Look for the word "each" in the data below, and copy every line that holds it.

Stored records

★ ★ ★ ★ ★

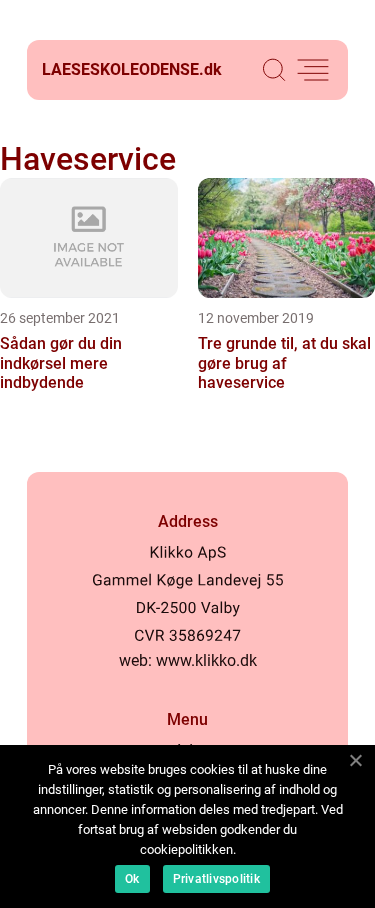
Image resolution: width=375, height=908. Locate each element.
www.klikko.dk (206, 660)
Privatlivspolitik (216, 879)
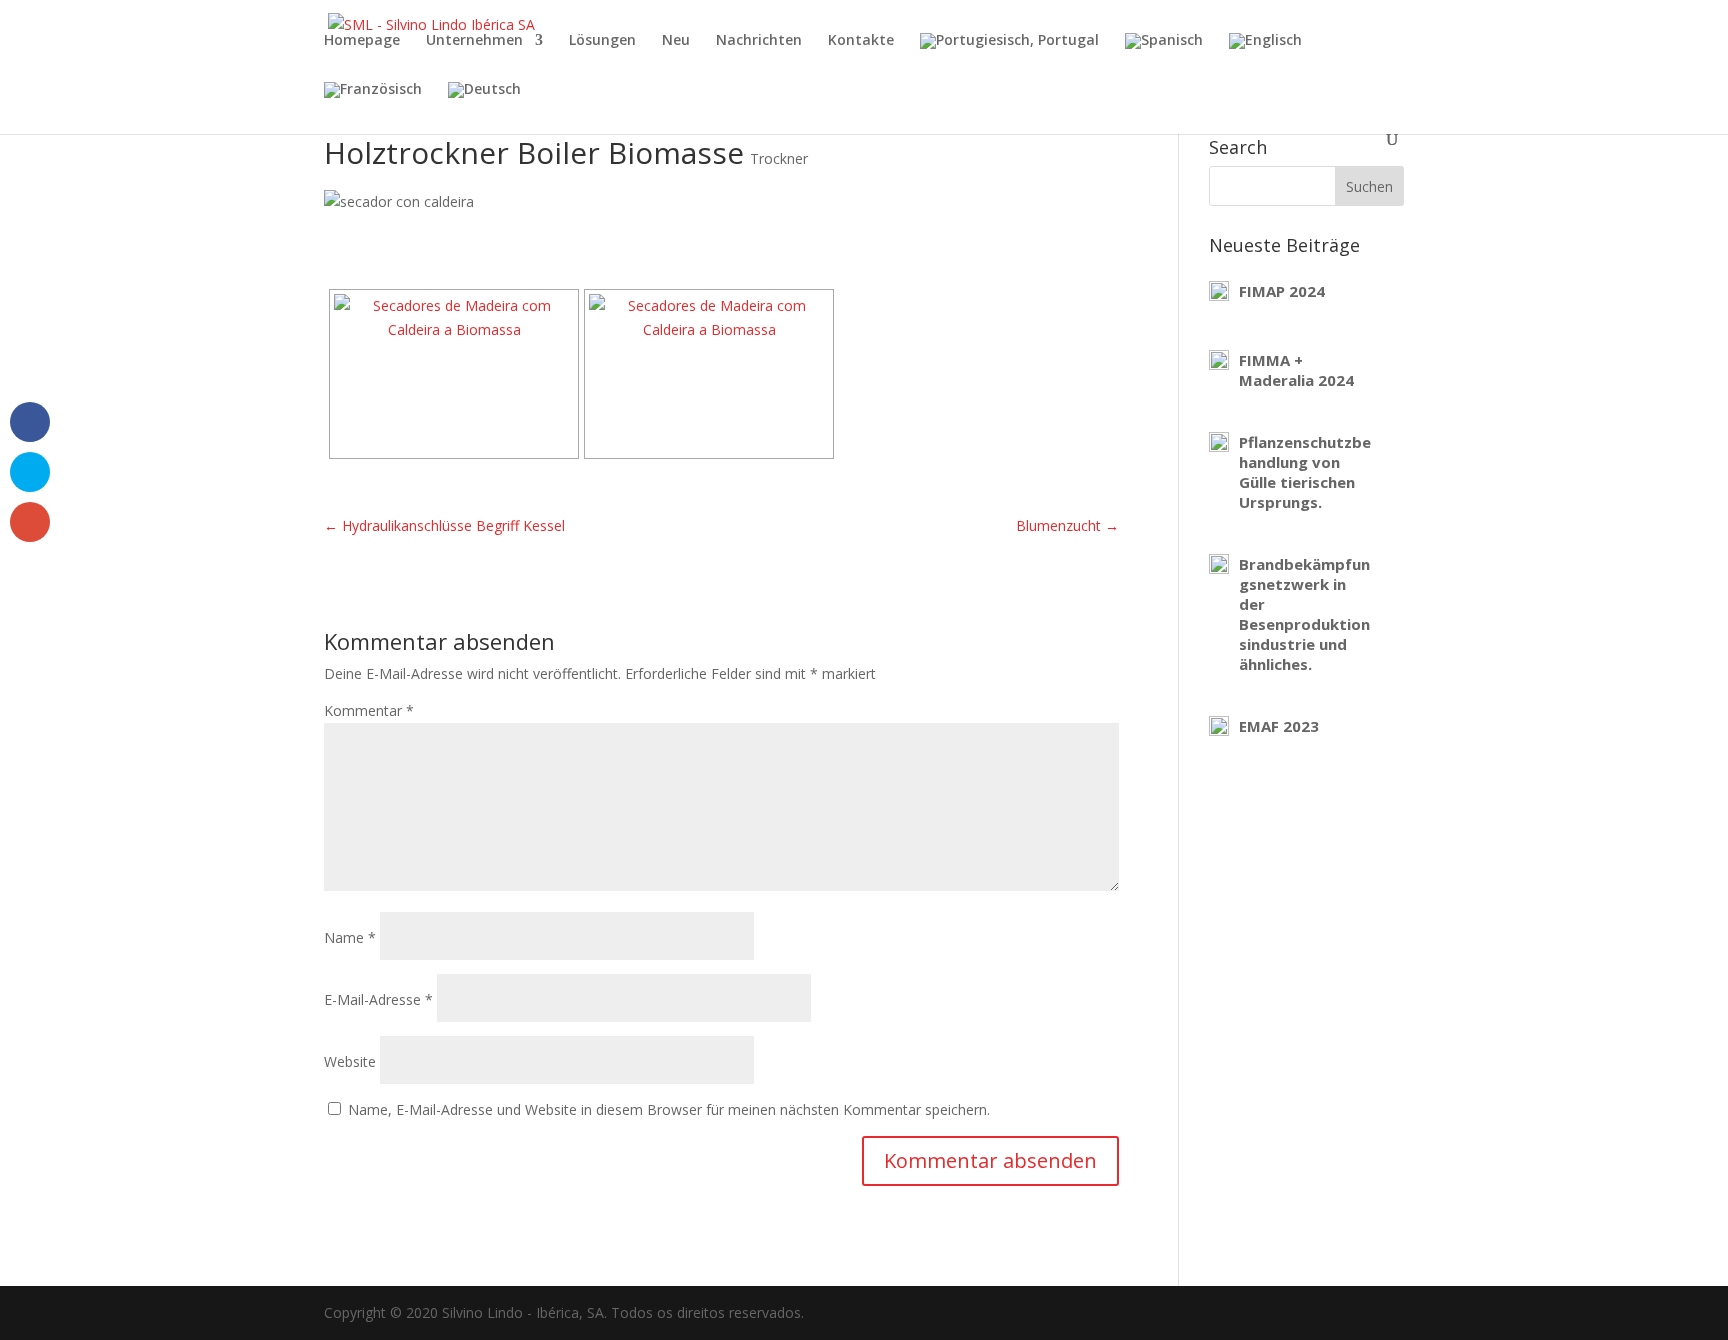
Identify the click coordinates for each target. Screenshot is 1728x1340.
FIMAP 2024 (1282, 291)
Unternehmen (474, 41)
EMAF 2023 (1279, 726)
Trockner (779, 158)
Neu (676, 41)
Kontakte (861, 41)
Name (350, 937)
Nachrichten (759, 41)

★ ★ ★ ★ ★

_RESPONSE BOX_.
Image resolution: width=375, height=908. Locate each element.
Identify the click coordinates for each target. Screenshot is 1728x1340.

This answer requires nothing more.